Text provided:
Krack Attack Wi-Fi attack: Who is affected and what can be done to mitigate the damage

pic via windowslatest.com
A vulnerability in the WPA2 protocol allowing attackers to read encrypted information transmitted over Wi-Fi was discovered by Mathy Vanhoef, a post-doctorate researcher at KU Leuven. Vanhoef's paper on this vulnerability, Key Reinstallation Attacks: Forcing Nonce Reuse in WPA2 was submitted for review on May 19, 2017. It will be presented at the Computer and Communications Security conference on November 1, 2017.

Vanhoef first notified vendors with products he personally tested and found to be vulnerable "around" July 14, 2017. After determining that this was a vulnerability of the protocol, not of a vendor-specific implementation, Vanhoef approached CERT/CC, which in turn notified product vendors on August 28th.

Who is affected

Practically any device capable of sending or receiving a Wi-Fi signal is affected. Because of the nature of the attack, the client device is the target and is, therefore, the highest priority for patching.
 
In Vanhoef's proof of concept against a phone running Android 6.0, the behavior of wpa_supplicant—a Wi-Fi library used in Android and various Linux distributions—causes the encryption key to be erased from memory after being installed the first time. As such, if an attacker retransmits part of the handshake, the library will reinstall the cleared key, effectively replacing the key with a blank one.

Data extract:
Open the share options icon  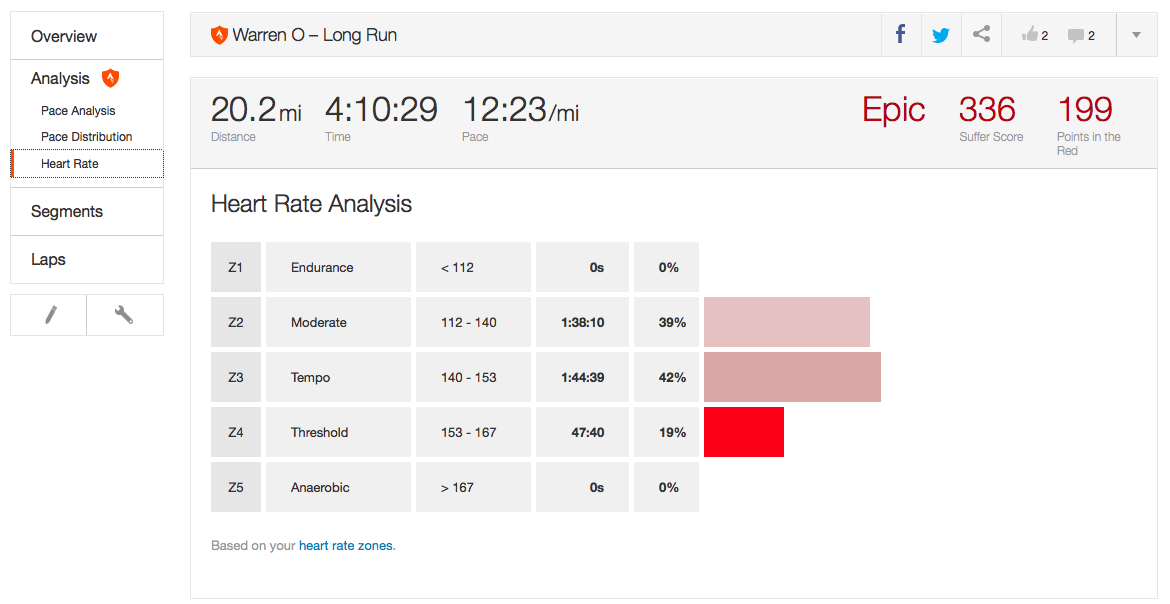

Given problem 1: In the Krack Attack article, on what date did CERT/CC notify product vendors?
Given problem 2: Copy the portion of the Krack Attack article that opens with the words containing "Krack Attack Wi-Fi" and closes with "November 1, 2017.".
Given problem 3: Carry on the Krack Attack article from its last sentence.

Written response 1: August 28th.

Written response 2:
Krack Attack Wi-Fi attack: Who is affected and what can be done to mitigate the damage

pic via windowslatest.com
A vulnerability in the WPA2 protocol allowing attackers to read encrypted information transmitted over Wi-Fi was discovered by Mathy Vanhoef, a post-doctorate researcher at KU Leuven. Vanhoef's paper on this vulnerability, Key Reinstallation Attacks: Forcing Nonce Reuse in WPA2 was submitted for review on May 19, 2017. It will be presented at the Computer and Communications Security conference on November 1, 2017.

Written response 3:
According to Vanhoef, "This makes it trivial to intercept and manipulate traffic sent by these Linux and Android devices." He also noted that 41% of Android devices run Android 6.0 or above, where this behavior was introduced. At press time, a patched wpk_supplicant is in testing for Fedora, though no patch has yet been introduced for Ubuntu.

CERT provides a list of vendors with products affected by this vulnerability, with information from individual vendors about the status of their plans to patch or otherwise mitigate this issue.

For enterprise Wi-Fi deployments, Ubiquiti noted that UniFi access points on firmware 3.9.3 and above are not affected by WPA2 key issues, but that fast BSS transition is still affected, though that feature is in beta. Zyxel has posted a page detailing the rollout of patches to address this issue, projected to begin next month. Aruba has posted a memo and updated firmware to address this issue.
 
What can be done to mitigate damage

For mobile, particularly Android devices, avoiding connecting to Wi-Fi networks in public places—even if they are protected networks.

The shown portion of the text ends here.